Thursday, July 3, 2014

[NJFAC] "Harris v Quinn" [anti-] Union Decision

What The Court's "Harris v Quinn" Union Decision Means Dave Johnson July 2, 2014


The workers can still join unions. They can still collectively bargain. The union is still their sole bargaining agent. They just don't have to pay for the union's services because that violates their "free speech."[Services include grievance procedures.jz]

In case you were wondering why it is so hard for regular working people to get ahead in our economy, look no further than today's Harris v. Quinn Supreme Court decision. In the usual 5-4 pattern, the corporate-conservatives on the Supreme Court struck another blow against the rights of working people to organize and try to get ahead.

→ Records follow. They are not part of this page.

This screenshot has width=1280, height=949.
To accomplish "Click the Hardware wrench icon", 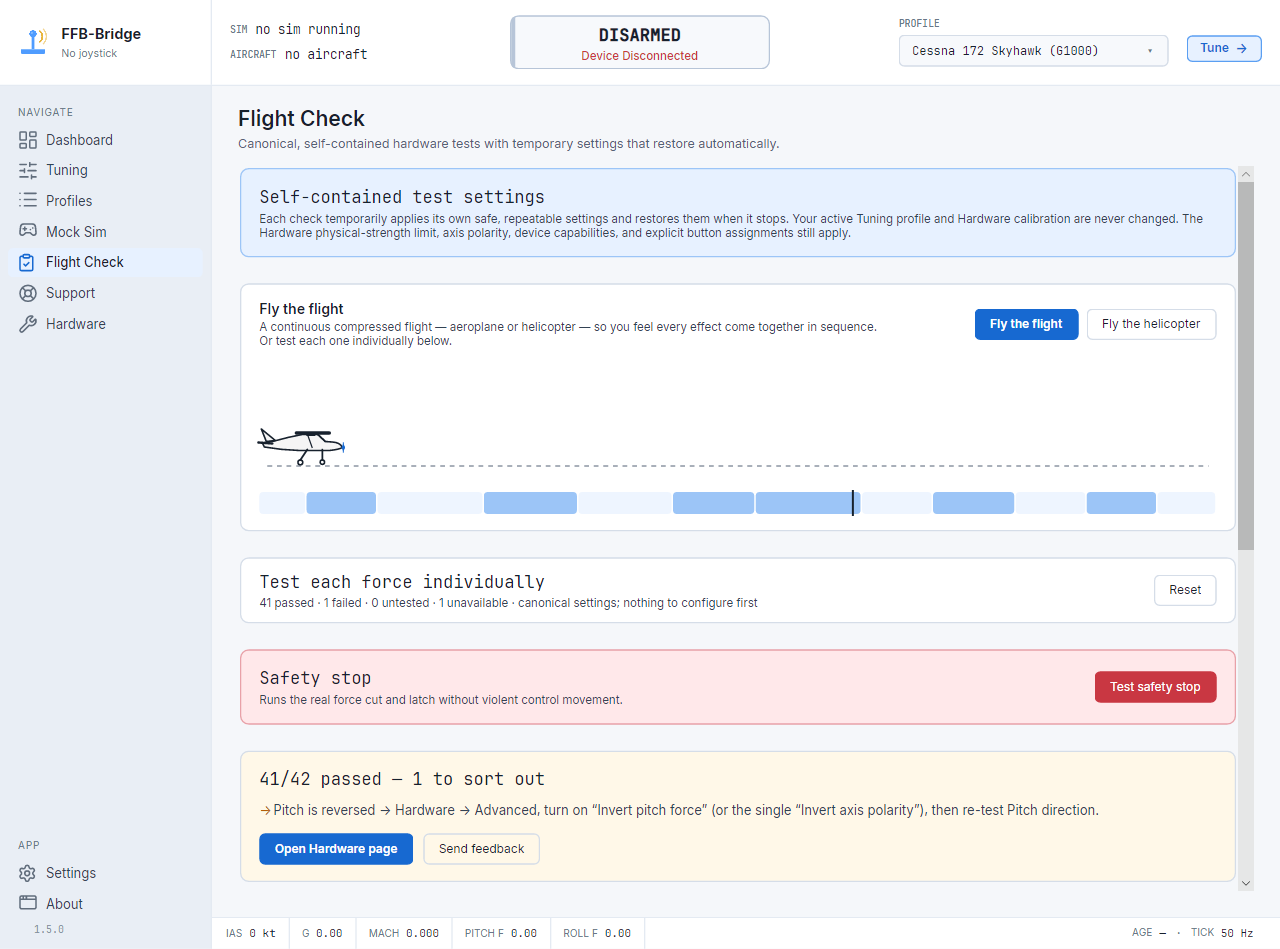I will (x=28, y=324).
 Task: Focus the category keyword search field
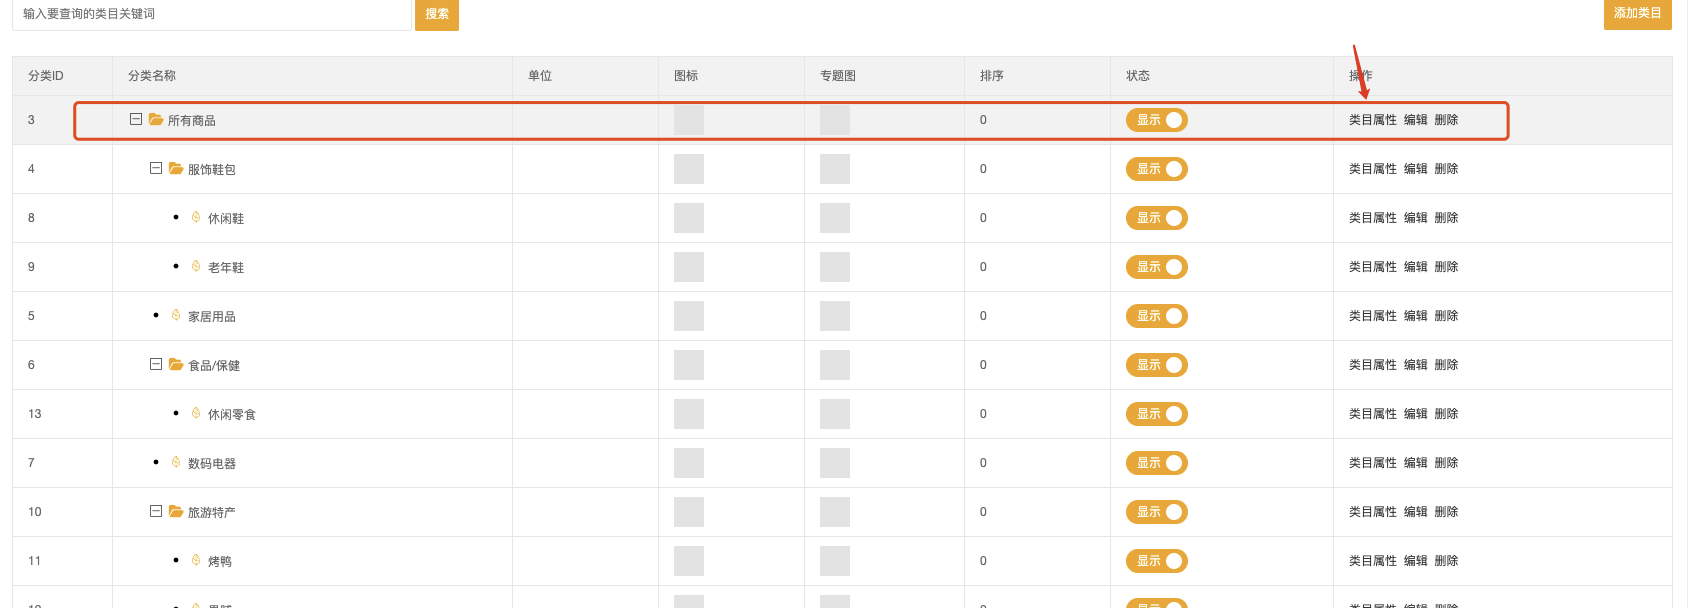click(x=212, y=14)
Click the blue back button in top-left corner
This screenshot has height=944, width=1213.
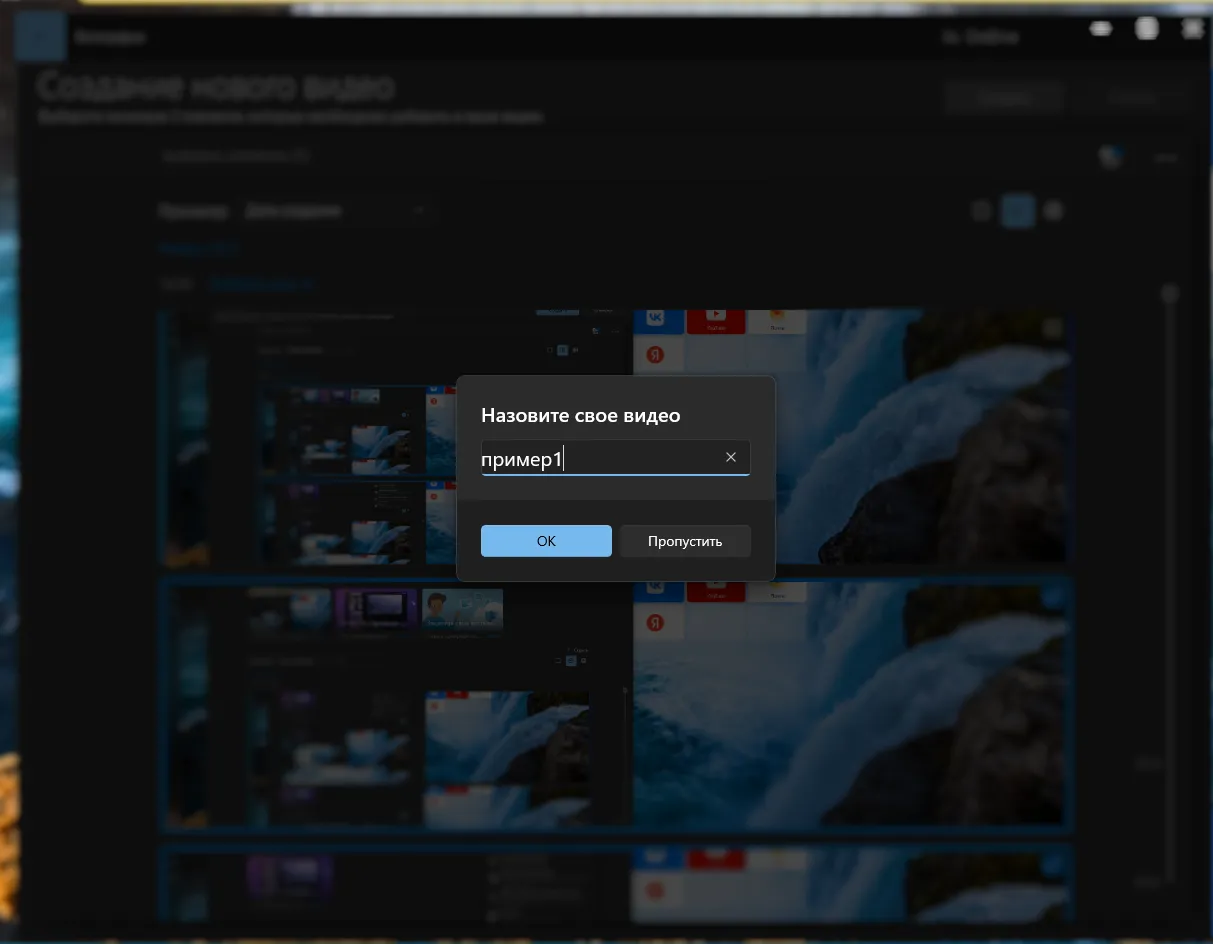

Home care workers (mostly women) in Illinois (like elsewhere) were on their own, working long hours for very low pay. They were treated poorly and did not have any job security. So they organized and a majority voted to join a union, Service Employees International Union (SEIU) Health Care Illinois-Indiana (SEIU-HCII). The union then worked with the state of Illinois to forge a contract to deliver services to elderly and disabled state residents. Since they formed the union, they were able almost double their hourly wages and they get health insurance, regular professional training and representation from the union.

An anti-union organization, the National Right to Work Legal Defense Foundation (NRTWLDF) – funded by the Koch and Walton families and others – brought filed the Harris v. Quinn suit against the union. This suit wound its way through the courts and finally the Supreme Court decided to rule on it.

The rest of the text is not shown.